The solution is simple. It won't be fast, it won't be easy, but it will be a huge improvement for all concerned.
Let Greece go.
Hey Greece - if anyone is listening - just default on the debt and start anew. The rest of Europe has caused the country and everyone else enough agita: just let Greece leave the euro zone in peace. Sure, it will be a long torturous process, but at least Greece - and maybe the euro region - will start moving in the right direction.
In case anyone forgot: Greece never should have been in the euro zone in the first place. Based on the formal entry requirements, it never met the membership standards. With a little help from the Wall Street magicians it lied and cheated its way in, disguising its debt levels and fiscal health. As Spiegel wrote five years ago, "Goldman Sachs helped the Greek government to mask the true extent of its deficit with the help of a derivatives deal that legally circumvented the EU Maastricht deficit rules." Greece should have been given the treatment a teenage drinker would get after being discovered in a bar: tossed out and not allowed in until meeting the entry qualifications.
Regardless, it is now in Greece's own best interests to show itself the door. There should be no doubt, as Martin Wolf points out in the Financial Times, that like most divorces, this one will be acrimonious. But the sooner it starts, the sooner Greece can begin the process of starting an economic recovery.
Despite the pain - and there will be substantial pain, I assure you - the benefits are many. Here are a few that might persuade Greece to pack its bags and leave the abusive relationship it's in with the European Union (EU):
1) Bringing back the drachma: Greece would get to manage its own currency, and it can join in the rest of the world's devaluation race to the bottom. As is, it is tied to the euro, which truth be told works best for the region's most efficient producer, Germany. For other nations, the benefits are more modest. For Greece, the euro has been a huge negative for the past half-decade.
Don't underestimate the advantages of a country such as Greece having its own currency. It will give it a level of control far greater than it has now.
A new drachma would fall, perhaps dramatically, versus the euro and dollar. That creates an opportunity to sell exports inexpensively versus the competition. Plus, it's great for tourism, Greece's biggest industry, and would help the country's agriculture producers. It might also give Greece an opportunity to expand the service sector. If the Brits could do it, so can Greece!
2) An independent central bank: Don't sell short the advantages of having a Greek version of the Federal Reserve. What fun! A Greek central bank can hold pressers, host conferences and publish research. In the US, we do this thing with dots that's just hilarious! It's all terrific stuff, and will give Greece a wonky forum to bash Angela Merkel, just for kicks.
Caveat: It is important not to cause a global financial crisis or hyperinflation. If that happens, the I-told-you-so crowd will never shut up.
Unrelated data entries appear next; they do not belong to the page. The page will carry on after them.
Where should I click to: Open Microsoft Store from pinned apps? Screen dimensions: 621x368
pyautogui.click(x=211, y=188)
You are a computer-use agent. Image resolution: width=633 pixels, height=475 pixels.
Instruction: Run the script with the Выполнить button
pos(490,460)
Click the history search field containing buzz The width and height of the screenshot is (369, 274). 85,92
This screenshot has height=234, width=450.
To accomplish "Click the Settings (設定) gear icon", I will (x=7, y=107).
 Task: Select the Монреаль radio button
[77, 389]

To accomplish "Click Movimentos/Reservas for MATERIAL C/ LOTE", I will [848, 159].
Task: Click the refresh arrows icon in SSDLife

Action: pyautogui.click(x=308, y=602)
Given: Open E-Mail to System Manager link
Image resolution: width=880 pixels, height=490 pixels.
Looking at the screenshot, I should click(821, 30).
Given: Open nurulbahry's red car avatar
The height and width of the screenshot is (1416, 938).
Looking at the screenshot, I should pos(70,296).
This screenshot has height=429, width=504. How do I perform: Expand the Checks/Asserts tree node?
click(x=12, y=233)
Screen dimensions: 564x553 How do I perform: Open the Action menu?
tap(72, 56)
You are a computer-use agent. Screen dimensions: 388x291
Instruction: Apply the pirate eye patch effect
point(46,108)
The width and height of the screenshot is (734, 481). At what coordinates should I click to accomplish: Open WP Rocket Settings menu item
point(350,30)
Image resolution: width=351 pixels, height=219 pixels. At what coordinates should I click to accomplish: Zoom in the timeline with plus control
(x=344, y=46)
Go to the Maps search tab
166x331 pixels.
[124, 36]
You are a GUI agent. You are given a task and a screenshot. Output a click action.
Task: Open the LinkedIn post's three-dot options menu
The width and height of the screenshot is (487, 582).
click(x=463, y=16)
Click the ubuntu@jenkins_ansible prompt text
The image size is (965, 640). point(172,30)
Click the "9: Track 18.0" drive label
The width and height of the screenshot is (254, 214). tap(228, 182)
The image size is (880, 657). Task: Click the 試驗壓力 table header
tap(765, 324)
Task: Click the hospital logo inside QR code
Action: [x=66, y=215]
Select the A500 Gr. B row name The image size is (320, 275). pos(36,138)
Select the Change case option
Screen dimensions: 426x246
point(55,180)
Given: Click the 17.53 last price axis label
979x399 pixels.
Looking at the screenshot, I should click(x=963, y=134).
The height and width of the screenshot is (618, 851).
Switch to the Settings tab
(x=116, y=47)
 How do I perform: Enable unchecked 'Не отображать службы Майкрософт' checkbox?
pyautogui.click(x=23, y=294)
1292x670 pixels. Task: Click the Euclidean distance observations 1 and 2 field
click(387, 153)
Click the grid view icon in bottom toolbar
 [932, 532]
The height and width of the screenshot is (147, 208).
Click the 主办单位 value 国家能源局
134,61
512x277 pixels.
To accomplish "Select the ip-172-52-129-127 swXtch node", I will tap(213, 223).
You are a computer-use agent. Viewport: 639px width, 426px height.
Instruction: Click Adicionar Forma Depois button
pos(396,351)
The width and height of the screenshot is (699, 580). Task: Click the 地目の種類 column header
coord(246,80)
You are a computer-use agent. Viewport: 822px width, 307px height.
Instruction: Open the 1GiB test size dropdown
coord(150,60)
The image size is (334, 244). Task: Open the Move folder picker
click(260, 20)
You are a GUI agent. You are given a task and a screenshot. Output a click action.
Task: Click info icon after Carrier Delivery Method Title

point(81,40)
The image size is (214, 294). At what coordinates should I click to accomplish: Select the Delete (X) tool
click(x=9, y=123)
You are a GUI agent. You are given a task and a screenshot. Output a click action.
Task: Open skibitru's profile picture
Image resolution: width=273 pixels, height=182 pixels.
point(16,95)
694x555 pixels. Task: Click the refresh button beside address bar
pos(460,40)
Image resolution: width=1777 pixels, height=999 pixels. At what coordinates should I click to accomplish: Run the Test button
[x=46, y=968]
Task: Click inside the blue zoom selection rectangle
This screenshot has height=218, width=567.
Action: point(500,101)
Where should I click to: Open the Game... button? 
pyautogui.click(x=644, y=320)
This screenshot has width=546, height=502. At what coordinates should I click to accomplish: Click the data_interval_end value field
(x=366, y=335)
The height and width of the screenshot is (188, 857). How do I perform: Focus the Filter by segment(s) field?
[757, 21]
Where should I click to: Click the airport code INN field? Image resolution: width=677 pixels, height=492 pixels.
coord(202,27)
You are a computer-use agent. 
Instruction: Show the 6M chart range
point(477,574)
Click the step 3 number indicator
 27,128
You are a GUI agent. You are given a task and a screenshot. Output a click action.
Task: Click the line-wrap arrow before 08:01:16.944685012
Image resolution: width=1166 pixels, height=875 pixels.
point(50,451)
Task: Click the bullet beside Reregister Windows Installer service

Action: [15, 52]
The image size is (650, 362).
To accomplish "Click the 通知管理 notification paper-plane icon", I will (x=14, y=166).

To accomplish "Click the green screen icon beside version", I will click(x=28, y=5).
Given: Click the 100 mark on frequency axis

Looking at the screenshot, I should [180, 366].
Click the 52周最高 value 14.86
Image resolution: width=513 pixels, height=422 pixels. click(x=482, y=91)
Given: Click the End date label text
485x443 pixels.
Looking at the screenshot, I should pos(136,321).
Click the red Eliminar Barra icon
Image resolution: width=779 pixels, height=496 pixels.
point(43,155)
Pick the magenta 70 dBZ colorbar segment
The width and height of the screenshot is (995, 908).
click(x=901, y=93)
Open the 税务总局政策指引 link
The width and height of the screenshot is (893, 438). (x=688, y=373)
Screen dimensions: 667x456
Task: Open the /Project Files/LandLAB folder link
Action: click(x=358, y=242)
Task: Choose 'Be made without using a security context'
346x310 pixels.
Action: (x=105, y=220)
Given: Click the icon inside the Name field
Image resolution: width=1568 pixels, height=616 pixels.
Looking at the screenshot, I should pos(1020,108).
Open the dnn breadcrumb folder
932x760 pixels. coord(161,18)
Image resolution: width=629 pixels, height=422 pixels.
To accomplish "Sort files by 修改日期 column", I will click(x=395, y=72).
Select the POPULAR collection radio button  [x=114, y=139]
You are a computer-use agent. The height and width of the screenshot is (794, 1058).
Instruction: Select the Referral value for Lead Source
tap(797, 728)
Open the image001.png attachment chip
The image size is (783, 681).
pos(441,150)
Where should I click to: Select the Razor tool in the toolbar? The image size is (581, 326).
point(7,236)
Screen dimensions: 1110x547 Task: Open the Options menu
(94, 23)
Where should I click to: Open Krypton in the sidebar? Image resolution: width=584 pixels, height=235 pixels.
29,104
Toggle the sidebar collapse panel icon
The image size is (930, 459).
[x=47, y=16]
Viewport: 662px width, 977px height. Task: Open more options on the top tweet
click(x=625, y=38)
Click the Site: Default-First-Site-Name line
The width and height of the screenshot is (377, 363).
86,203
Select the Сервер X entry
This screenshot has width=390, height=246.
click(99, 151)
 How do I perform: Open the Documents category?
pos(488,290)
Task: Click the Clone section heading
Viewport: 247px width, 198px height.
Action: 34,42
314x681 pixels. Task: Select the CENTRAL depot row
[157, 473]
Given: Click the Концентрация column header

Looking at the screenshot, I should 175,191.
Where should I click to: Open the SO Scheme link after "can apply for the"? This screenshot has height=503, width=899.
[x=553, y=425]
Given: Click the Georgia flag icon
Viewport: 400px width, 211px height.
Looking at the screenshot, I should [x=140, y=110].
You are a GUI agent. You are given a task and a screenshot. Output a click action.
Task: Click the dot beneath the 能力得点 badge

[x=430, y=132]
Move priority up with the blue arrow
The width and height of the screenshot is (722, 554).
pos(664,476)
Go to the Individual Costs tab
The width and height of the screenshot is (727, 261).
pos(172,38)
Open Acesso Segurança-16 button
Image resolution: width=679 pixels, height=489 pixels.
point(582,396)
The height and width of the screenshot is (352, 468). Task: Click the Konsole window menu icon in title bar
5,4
3) Tax collection: I know, I know: the Greek people don't like to pay their taxes. Who does? Evasion costs the public coffers $30 billion a year. Athenians declare poverty, yet satellite photos of the city show 16,974 swimming pools, while its residents claim to have just 324.
As amusing as that is, Greeks have a choice: follow the strictures of the EU and the International Monetary Fund, as dictated by Germany, or take control of the future and make independent decisions. The only way that is going to happen is tax collection. The country will have to grow up and learn how to do it.
The bottom line is this: There is no easy end in sight for the absurd dance Greece has found itself stuck in with its European colleagues. It needs to start fresh. To quote my colleague Josh Brown, "The reason we're all getting sick of the Greek drama is they haven't killed off any main characters yet and it's already season 5."
Before season six begins, Greece and the EU should stop delaying and move toward the inevitable conclusion of this sorry spectacle.